Media Contact: Bobbi Nodell, 206.543.7129, bnodell@uw.edu

One way to humanize the homeless is through art.

“Telling our stories: art and homelessness” is a show Oct. 11-Dec. 15 featuring the work of six artists living in a low-barrier supportive housing project. They are part of an artists' collective developed out of collaboration with University of Washington researchers, the Downtown Emergency Service Center and residents at 1811 Eastlake, a low-barrier supportive housing project.

“We have so much talent among individuals we work with,” said Dr. Seema Clifasefi, an associate professor of psychiatry in the UW School of Medicine.
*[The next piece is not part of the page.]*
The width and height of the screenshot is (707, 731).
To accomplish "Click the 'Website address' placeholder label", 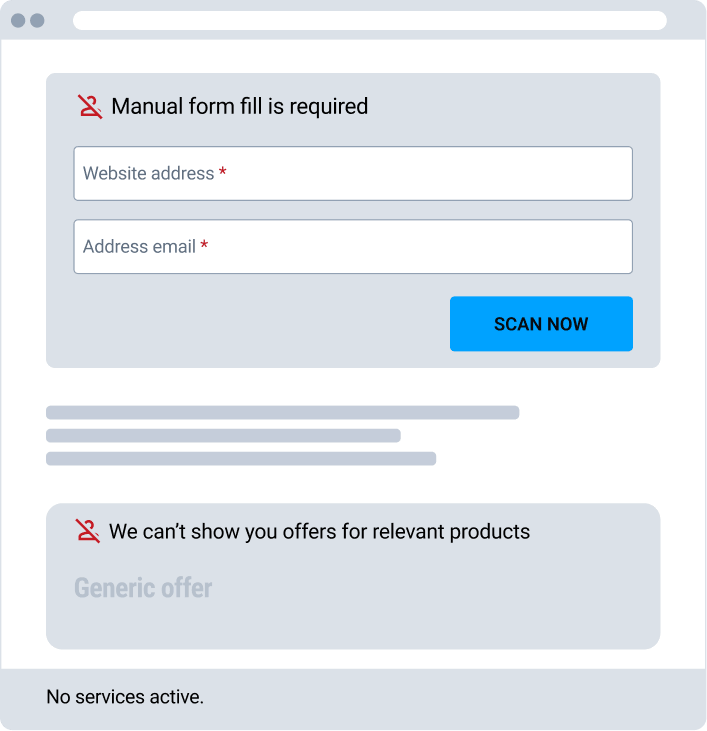I will (148, 173).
She is one of the co-directors of the UW Harm Reduction Research and Treatment  Center, which helps to reduce substance-related harm and improve quality of life with substance-abusing communities. 
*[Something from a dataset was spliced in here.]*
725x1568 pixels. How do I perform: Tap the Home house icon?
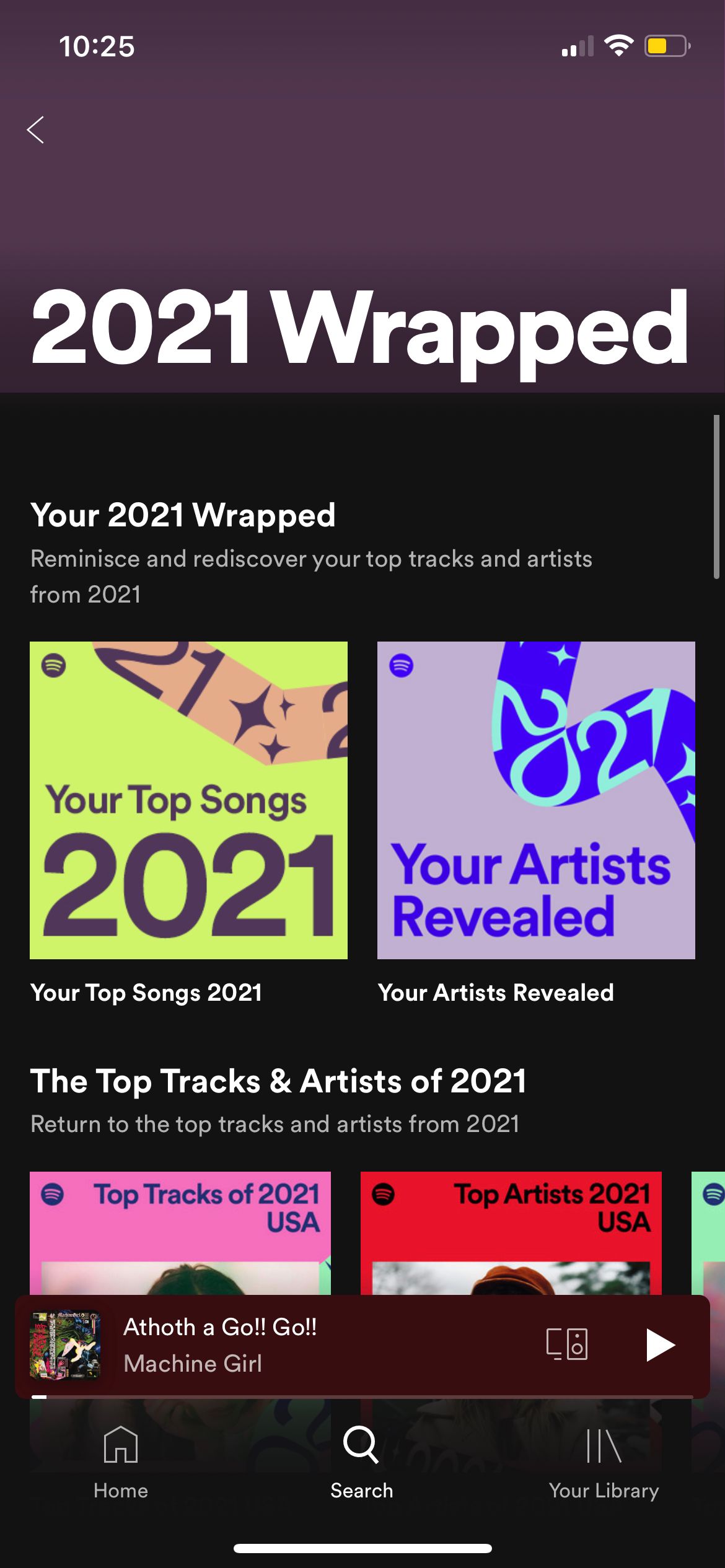click(x=121, y=1444)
Clifasefi said stigma around substance abuse or homelessness doesn’t let people see all sides of a person.

“Our objective is to humanize individuals who have experienced homelessness,” she said.

The artists collective known as LEAP (Life Enhancing Alcohol-management Program) was formed in January 2015 after residents were asked what they most needed.

“People wanted to be reconnected with what was meaningful to them,” said Clifasefi.

Residents now have several ways of expressing their creativity -- an open art room, music hours, poetry hours and a weekly writing workshop.

Participants have called the arts programing “life-saving,” said Clifasefi. She said one participant said the arts programing had “changed the ecology of the house.”

Of the 66 residents at 1811 Eastlake who agreed to be interviewed, 86 percent participated in at least one LEAP activity during the six-month period. Residents who tried LEAP activities at least once ended up participating in at least two activities a month on average, and these residents decreased their daily drinking by 16 percent and their alcohol-related harm by 10 percent, according to study results.

The art show runs 8 a.m.-6 p.m. Oct. 11-Dec.15 at the UW School of Social Work, 1st floor gallery, 4101 15th Ave. N.E.